──────── INFORMATION PROVIDED ────────

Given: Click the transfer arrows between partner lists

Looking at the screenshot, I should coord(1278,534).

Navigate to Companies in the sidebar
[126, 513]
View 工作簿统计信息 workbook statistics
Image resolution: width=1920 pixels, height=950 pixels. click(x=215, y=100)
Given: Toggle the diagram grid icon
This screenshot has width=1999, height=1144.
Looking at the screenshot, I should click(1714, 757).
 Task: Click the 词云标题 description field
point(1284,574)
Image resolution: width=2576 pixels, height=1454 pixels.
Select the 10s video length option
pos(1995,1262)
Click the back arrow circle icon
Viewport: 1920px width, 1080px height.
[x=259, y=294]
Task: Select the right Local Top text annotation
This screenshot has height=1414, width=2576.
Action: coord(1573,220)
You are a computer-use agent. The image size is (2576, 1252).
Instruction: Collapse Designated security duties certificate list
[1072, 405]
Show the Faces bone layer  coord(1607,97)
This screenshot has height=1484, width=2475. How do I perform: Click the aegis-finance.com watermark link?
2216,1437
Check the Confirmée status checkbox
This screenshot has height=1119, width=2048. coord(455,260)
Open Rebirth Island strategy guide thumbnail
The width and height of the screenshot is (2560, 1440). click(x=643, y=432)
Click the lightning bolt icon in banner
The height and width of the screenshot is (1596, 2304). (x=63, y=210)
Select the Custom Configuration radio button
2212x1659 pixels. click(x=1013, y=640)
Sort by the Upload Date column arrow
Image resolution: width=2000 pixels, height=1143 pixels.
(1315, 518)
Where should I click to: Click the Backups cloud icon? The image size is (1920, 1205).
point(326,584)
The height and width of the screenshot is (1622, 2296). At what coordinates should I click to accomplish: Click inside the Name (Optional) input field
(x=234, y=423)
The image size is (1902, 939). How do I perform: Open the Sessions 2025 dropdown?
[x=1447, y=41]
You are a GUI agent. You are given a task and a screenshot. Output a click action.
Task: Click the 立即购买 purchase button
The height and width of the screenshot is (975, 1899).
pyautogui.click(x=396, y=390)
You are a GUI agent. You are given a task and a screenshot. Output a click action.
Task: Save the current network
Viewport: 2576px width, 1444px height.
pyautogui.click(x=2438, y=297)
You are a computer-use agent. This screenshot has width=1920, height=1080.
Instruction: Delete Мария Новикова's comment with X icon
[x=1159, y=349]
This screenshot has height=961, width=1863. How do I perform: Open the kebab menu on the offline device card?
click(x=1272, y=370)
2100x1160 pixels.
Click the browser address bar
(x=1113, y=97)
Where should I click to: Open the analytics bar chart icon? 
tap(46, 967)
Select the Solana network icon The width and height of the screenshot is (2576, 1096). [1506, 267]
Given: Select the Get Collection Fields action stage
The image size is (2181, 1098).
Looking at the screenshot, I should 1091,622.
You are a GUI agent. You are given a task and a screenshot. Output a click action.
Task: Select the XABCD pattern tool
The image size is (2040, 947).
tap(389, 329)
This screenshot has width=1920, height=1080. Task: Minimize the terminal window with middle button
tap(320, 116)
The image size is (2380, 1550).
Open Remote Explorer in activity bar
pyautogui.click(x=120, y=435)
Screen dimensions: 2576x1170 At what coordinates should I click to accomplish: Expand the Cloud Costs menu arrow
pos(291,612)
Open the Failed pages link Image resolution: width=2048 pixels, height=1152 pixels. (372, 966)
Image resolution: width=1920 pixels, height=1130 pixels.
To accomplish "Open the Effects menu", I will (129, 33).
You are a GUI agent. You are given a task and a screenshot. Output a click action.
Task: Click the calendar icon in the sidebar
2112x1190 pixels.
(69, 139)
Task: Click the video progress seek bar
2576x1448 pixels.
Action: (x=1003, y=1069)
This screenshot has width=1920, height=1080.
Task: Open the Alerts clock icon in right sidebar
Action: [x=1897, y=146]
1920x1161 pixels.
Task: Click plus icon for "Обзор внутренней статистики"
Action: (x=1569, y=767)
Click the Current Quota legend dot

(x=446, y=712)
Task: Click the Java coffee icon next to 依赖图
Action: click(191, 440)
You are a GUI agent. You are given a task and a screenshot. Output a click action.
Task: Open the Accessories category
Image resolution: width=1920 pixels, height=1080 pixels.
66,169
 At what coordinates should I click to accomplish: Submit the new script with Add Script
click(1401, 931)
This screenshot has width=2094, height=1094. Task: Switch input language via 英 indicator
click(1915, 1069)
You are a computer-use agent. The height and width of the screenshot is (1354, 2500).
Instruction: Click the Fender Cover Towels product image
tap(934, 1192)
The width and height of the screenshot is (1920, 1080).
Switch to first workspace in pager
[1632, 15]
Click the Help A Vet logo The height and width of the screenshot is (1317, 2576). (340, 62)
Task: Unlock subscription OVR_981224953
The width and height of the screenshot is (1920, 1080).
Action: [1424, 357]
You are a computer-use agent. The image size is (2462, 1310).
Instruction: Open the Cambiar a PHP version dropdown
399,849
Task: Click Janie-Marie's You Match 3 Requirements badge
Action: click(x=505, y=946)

────────

In the listing above, some lines may hold the string "network". Report how many, and nothing more.

2